* [PROBLEM DESCRIPTION]
Each entry below has to be written out again without any change.

* [Pixel coordinate grounding data]
/---
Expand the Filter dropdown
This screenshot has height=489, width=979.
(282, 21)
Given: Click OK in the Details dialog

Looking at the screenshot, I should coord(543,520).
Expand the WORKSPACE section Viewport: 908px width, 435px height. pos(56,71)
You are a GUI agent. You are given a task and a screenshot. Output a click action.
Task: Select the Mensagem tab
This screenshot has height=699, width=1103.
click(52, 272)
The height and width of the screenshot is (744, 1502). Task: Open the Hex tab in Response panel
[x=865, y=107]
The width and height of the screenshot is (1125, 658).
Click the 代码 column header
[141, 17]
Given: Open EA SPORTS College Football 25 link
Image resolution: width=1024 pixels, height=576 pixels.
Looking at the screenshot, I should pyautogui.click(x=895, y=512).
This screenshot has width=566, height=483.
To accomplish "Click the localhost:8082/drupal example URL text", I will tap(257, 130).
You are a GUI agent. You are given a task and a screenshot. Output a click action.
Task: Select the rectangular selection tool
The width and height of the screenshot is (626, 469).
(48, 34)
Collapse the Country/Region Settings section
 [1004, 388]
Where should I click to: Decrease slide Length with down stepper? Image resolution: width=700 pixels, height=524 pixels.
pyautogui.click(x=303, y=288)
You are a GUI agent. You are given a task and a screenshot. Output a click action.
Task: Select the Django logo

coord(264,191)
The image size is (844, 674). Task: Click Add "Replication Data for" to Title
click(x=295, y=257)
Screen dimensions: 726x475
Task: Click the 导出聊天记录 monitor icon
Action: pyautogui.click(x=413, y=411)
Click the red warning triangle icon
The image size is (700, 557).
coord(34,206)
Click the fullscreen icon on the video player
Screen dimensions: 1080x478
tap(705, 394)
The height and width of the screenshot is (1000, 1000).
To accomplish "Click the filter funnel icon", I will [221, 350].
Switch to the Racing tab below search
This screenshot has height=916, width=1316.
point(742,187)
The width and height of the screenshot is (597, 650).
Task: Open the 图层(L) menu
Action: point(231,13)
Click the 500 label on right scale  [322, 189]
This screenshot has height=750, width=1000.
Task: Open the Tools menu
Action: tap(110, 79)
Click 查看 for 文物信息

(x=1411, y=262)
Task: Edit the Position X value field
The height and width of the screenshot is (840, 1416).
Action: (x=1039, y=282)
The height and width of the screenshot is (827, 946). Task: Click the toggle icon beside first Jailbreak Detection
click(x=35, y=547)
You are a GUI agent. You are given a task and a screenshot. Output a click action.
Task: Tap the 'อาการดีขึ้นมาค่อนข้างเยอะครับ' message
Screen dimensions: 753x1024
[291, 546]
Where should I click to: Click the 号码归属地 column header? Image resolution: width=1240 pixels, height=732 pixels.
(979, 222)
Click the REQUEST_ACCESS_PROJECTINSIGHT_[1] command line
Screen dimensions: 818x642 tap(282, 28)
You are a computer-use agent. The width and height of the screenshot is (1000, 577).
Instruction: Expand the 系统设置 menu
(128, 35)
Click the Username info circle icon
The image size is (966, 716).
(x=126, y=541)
\---
* [THE ANSWER]
Expand the Filter dropdown
This screenshot has height=489, width=979.
(282, 21)
Given: Click OK in the Details dialog

Looking at the screenshot, I should coord(543,520).
Expand the WORKSPACE section Viewport: 908px width, 435px height. pos(56,71)
You are a GUI agent. You are given a task and a screenshot. Output a click action.
Task: Select the Mensagem tab
This screenshot has height=699, width=1103.
click(52, 272)
The height and width of the screenshot is (744, 1502). Task: Open the Hex tab in Response panel
[x=865, y=107]
The width and height of the screenshot is (1125, 658).
Click the 代码 column header
[141, 17]
Given: Open EA SPORTS College Football 25 link
Image resolution: width=1024 pixels, height=576 pixels.
Looking at the screenshot, I should pyautogui.click(x=895, y=512).
This screenshot has width=566, height=483.
To accomplish "Click the localhost:8082/drupal example URL text", I will tap(257, 130).
You are a GUI agent. You are given a task and a screenshot. Output a click action.
Task: Select the rectangular selection tool
The width and height of the screenshot is (626, 469).
(48, 34)
Collapse the Country/Region Settings section
 [1004, 388]
Where should I click to: Decrease slide Length with down stepper? Image resolution: width=700 pixels, height=524 pixels.
pyautogui.click(x=303, y=288)
You are a GUI agent. You are given a task and a screenshot. Output a click action.
Task: Select the Django logo

coord(264,191)
The image size is (844, 674). Task: Click Add "Replication Data for" to Title
click(x=295, y=257)
Screen dimensions: 726x475
Task: Click the 导出聊天记录 monitor icon
Action: pyautogui.click(x=413, y=411)
Click the red warning triangle icon
The image size is (700, 557).
coord(34,206)
Click the fullscreen icon on the video player
Screen dimensions: 1080x478
tap(705, 394)
The height and width of the screenshot is (1000, 1000).
To accomplish "Click the filter funnel icon", I will [221, 350].
Switch to the Racing tab below search
This screenshot has height=916, width=1316.
point(742,187)
The width and height of the screenshot is (597, 650).
Task: Open the 图层(L) menu
Action: point(231,13)
Click the 500 label on right scale  [322, 189]
This screenshot has height=750, width=1000.
Task: Open the Tools menu
Action: tap(110, 79)
Click 查看 for 文物信息

(x=1411, y=262)
Task: Edit the Position X value field
The height and width of the screenshot is (840, 1416).
Action: (x=1039, y=282)
The height and width of the screenshot is (827, 946). Task: Click the toggle icon beside first Jailbreak Detection
click(x=35, y=547)
You are a GUI agent. You are given a task and a screenshot. Output a click action.
Task: Tap the 'อาการดีขึ้นมาค่อนข้างเยอะครับ' message
Screen dimensions: 753x1024
[291, 546]
Where should I click to: Click the 号码归属地 column header? Image resolution: width=1240 pixels, height=732 pixels.
(979, 222)
Click the REQUEST_ACCESS_PROJECTINSIGHT_[1] command line
Screen dimensions: 818x642 tap(282, 28)
You are a computer-use agent. The width and height of the screenshot is (1000, 577).
Instruction: Expand the 系统设置 menu
(128, 35)
Click the Username info circle icon
The image size is (966, 716).
(x=126, y=541)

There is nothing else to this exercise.